**What you have to do:**
Below is a block of entries; repeat exactly the lines starting at the line that contains "Task: Select the Lasso tool" and ending at the line that contains "Image resolution: width=1200", both included.

**Extracted data:**
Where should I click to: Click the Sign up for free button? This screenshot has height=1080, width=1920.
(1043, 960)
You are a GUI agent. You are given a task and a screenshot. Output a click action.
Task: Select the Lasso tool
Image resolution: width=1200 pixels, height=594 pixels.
==
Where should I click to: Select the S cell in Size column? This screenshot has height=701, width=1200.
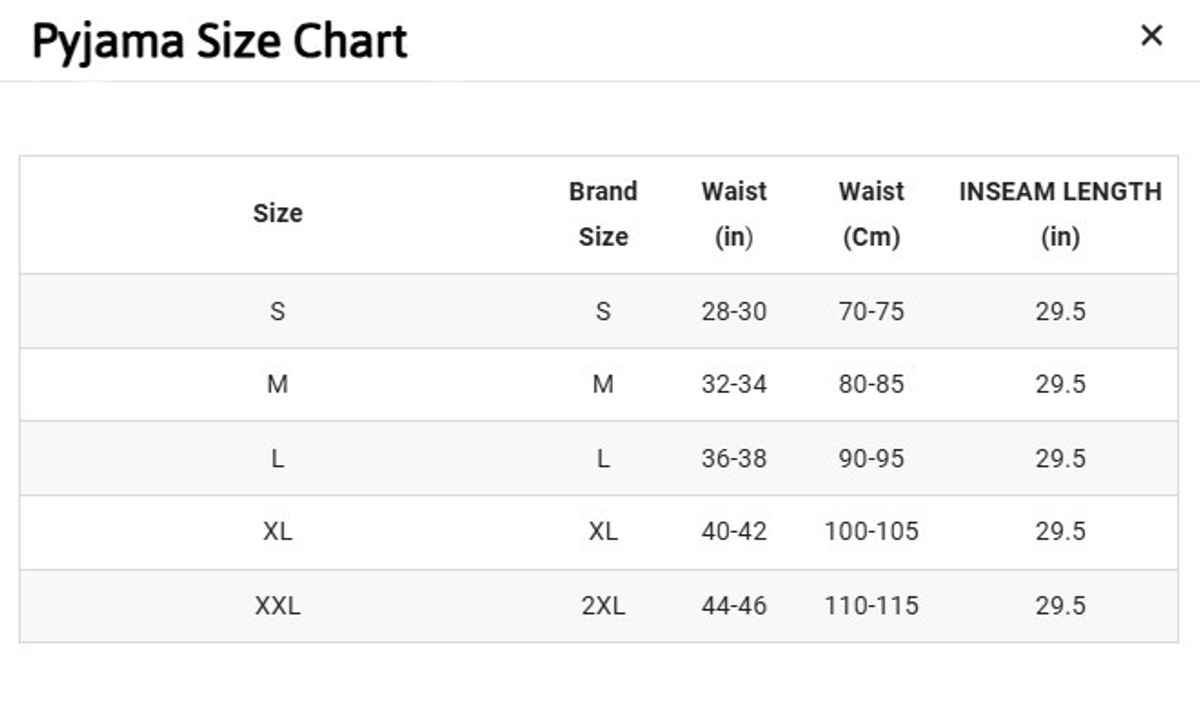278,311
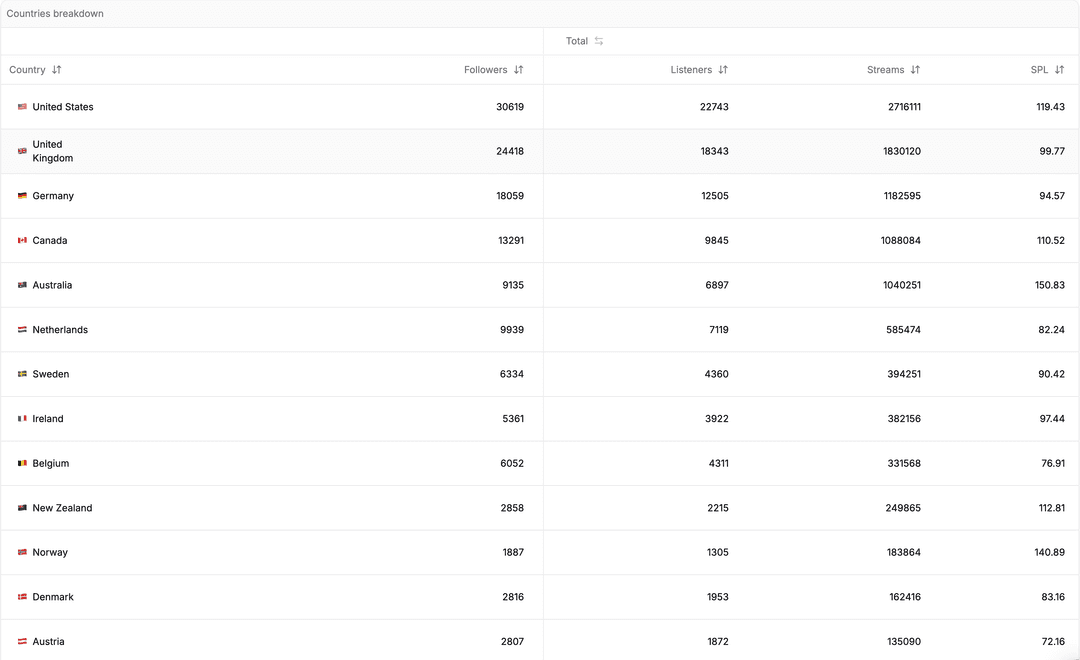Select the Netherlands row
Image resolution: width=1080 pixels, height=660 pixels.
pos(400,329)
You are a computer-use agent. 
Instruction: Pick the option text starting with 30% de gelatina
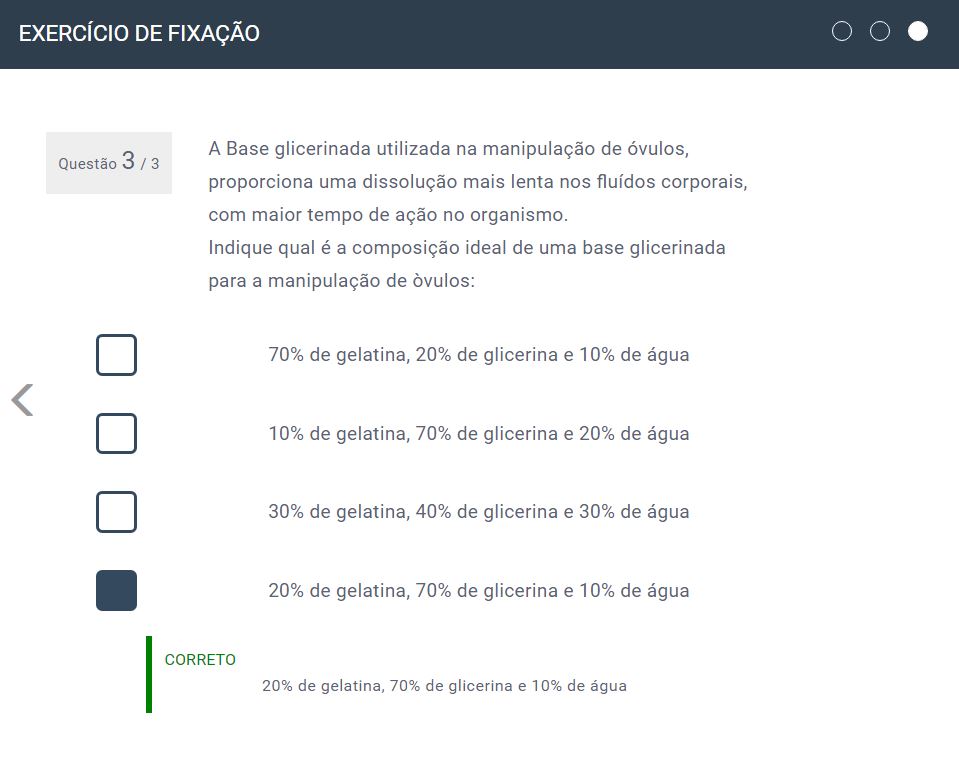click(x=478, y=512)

**Output of the task:**
Task: Select the Lasso tool
Image resolution: width=1200 pixels, height=594 pixels.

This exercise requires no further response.